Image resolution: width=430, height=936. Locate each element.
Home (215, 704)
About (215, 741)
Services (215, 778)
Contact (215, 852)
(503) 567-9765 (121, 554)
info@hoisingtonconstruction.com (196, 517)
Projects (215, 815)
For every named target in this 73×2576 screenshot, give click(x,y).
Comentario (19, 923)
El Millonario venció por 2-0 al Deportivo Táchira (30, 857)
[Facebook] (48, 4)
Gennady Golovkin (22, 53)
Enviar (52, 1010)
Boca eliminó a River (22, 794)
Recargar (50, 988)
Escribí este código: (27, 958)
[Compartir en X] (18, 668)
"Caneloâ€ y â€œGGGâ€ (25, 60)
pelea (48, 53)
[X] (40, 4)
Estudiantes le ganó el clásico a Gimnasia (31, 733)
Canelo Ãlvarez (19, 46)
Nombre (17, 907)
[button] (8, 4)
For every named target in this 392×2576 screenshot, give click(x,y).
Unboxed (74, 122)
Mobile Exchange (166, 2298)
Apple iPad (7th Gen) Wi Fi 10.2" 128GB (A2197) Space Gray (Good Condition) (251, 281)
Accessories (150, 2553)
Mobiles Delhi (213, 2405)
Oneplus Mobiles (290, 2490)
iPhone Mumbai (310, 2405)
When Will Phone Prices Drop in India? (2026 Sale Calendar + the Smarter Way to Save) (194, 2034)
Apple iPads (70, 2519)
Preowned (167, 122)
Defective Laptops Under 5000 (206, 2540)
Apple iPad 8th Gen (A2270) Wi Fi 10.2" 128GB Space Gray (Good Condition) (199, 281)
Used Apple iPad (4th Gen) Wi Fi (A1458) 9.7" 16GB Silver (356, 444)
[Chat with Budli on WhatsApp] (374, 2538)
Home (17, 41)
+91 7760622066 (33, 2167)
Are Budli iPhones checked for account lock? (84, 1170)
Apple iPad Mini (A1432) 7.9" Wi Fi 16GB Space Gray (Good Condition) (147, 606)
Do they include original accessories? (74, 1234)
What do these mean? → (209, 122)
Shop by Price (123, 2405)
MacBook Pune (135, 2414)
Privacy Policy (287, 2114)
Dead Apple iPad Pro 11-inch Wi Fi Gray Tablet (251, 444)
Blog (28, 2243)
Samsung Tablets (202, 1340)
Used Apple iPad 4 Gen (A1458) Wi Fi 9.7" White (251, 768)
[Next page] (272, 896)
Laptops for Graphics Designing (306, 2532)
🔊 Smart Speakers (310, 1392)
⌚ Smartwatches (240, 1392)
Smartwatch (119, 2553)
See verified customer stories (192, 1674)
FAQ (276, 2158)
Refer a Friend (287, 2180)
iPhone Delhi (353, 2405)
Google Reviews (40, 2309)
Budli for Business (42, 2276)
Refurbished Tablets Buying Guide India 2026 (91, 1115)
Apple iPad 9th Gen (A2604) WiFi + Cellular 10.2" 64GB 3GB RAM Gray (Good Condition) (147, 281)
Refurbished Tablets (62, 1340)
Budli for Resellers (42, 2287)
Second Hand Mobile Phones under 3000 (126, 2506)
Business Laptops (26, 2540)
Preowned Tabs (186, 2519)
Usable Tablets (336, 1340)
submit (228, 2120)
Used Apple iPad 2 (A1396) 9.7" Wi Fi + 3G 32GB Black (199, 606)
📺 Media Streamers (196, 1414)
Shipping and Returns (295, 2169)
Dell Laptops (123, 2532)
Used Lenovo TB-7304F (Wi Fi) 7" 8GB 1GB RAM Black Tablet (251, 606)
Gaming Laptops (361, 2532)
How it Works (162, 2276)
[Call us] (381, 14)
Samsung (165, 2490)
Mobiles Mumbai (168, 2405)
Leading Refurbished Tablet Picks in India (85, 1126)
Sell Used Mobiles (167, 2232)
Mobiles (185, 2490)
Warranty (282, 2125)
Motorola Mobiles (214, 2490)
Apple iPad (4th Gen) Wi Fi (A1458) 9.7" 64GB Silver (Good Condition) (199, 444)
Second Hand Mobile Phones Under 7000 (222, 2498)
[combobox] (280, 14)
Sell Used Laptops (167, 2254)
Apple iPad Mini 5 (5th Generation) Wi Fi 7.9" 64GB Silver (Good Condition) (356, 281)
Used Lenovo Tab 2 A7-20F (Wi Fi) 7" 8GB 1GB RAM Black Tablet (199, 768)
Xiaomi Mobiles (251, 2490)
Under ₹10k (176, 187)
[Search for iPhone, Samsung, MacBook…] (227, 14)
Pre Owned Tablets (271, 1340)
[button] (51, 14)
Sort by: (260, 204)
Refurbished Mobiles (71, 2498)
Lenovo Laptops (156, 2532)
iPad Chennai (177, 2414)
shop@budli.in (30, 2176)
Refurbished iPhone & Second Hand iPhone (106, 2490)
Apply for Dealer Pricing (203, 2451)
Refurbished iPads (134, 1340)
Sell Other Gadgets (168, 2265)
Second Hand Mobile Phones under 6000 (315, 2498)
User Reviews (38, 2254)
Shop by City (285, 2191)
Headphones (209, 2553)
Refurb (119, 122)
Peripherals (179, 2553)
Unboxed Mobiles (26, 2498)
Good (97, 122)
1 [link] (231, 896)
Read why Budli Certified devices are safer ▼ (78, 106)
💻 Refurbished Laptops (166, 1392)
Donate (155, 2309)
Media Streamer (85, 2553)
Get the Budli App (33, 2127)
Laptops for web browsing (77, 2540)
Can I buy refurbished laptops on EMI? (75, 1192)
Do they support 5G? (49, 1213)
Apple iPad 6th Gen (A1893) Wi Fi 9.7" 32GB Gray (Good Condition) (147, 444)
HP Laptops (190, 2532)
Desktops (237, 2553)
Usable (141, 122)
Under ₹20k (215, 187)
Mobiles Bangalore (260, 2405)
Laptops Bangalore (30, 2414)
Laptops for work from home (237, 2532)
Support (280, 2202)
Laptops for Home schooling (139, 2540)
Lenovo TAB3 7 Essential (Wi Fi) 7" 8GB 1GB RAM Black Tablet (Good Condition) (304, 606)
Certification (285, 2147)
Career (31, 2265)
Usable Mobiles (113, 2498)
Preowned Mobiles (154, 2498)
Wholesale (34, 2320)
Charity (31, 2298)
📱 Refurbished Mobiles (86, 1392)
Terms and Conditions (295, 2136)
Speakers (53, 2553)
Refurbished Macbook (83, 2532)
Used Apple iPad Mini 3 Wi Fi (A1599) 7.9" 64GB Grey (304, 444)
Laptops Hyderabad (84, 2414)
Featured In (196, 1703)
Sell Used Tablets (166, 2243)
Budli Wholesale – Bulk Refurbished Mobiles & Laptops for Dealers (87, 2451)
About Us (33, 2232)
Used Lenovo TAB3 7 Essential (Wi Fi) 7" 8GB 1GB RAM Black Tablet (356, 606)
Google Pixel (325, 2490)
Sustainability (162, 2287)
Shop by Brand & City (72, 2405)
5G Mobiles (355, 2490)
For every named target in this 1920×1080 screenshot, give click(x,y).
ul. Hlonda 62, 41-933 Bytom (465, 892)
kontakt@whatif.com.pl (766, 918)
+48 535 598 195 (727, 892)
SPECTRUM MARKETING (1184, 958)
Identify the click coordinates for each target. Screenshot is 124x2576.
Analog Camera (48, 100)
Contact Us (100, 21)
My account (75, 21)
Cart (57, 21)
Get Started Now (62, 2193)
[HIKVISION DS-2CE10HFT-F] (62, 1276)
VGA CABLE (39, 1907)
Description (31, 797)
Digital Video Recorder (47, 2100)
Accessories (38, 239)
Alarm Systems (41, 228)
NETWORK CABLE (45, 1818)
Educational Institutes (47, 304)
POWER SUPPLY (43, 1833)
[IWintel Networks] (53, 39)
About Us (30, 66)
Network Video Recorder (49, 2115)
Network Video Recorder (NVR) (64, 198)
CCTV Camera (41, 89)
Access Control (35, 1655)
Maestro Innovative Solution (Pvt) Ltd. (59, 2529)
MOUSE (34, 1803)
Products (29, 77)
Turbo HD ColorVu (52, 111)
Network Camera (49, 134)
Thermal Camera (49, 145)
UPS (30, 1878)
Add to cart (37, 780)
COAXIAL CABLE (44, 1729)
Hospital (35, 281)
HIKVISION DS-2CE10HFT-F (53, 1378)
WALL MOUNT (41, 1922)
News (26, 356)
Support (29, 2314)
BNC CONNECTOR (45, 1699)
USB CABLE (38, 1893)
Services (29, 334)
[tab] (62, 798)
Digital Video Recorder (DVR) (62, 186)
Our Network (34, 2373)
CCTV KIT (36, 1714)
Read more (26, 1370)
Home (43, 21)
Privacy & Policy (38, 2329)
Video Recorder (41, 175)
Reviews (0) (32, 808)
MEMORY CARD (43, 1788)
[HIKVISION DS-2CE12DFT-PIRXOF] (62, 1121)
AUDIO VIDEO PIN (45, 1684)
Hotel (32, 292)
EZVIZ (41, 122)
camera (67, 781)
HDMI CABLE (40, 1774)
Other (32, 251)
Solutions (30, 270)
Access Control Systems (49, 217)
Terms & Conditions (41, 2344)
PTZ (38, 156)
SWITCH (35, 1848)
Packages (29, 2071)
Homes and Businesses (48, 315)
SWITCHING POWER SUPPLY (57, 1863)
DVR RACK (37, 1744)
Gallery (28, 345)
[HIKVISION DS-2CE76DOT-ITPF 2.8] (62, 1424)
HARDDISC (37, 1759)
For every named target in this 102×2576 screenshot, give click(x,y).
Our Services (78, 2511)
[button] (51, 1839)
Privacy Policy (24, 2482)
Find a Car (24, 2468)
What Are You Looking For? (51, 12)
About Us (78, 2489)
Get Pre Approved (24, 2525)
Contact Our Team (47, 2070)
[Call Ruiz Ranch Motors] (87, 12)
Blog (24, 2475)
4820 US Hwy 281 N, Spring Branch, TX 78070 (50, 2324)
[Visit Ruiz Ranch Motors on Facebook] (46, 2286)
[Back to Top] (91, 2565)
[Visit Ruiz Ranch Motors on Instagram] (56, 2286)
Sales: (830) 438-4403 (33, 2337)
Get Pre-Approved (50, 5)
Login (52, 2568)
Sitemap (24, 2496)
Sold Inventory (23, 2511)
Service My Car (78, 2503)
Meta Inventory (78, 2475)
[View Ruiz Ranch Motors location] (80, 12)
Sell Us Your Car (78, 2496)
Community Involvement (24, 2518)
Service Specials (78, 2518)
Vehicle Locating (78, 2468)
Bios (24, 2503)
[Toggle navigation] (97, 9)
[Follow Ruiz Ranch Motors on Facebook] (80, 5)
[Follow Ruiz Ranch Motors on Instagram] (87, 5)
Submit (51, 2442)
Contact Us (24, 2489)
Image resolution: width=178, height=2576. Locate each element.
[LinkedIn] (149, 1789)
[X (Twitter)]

- Task prompt:
What lines above contain the string "HIKVISION"? Copy all of them.

- Reply to the exercise:
[HIKVISION DS-2CE10HFT-F] (62, 1276)
HIKVISION DS-2CE10HFT-F (53, 1378)
[HIKVISION DS-2CE12DFT-PIRXOF] (62, 1121)
[HIKVISION DS-2CE76DOT-ITPF 2.8] (62, 1424)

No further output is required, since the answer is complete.